Mit diesem Maßnahmenbündel kann kurz- bis mittelfristig die Deutsche Bahn für ihre Aufgabe im Rahmen des Klimaschutzes besser aufgestellt werden. Allein der direkte Vergleich in [1] zwischen Eisenbahn/Fernverkehr, Eisenbahn/Nahverkehr, Auto und Flugzeug, Inland stellt dar.

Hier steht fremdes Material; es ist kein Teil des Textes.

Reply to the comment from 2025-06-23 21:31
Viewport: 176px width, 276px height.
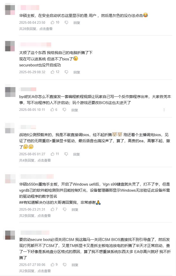pyautogui.click(x=75, y=210)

In Absteigender Tendenz der Emissionen: Am höchsten ist das Flugzeug im Inlandsdienst mit 230, gefolgt von PKW mit 147,der Eisenbahn im Nahverkehr mit 57 und im Fernverkehr mit 32 g/Pkm. Dargestellt sind die Treibhausgasemissionen als CO2-Äquivalent in g/Pkm (Gramm pro Personenkilometer).

Ernsthafter Klimaschutz beginnt mit der Priorisierung der diesbezüglich günstigsten Verkehrsmittel: Dies ist im gezeigten Vergleich die Bahn!


Die Adresse Invalidenstraße 44 in Berlin gehört übrigens nicht zur Unternehmensführung der Deutschen Bahn sondern zum Ministerium für Infrastruktur, Digitales und Verkehr.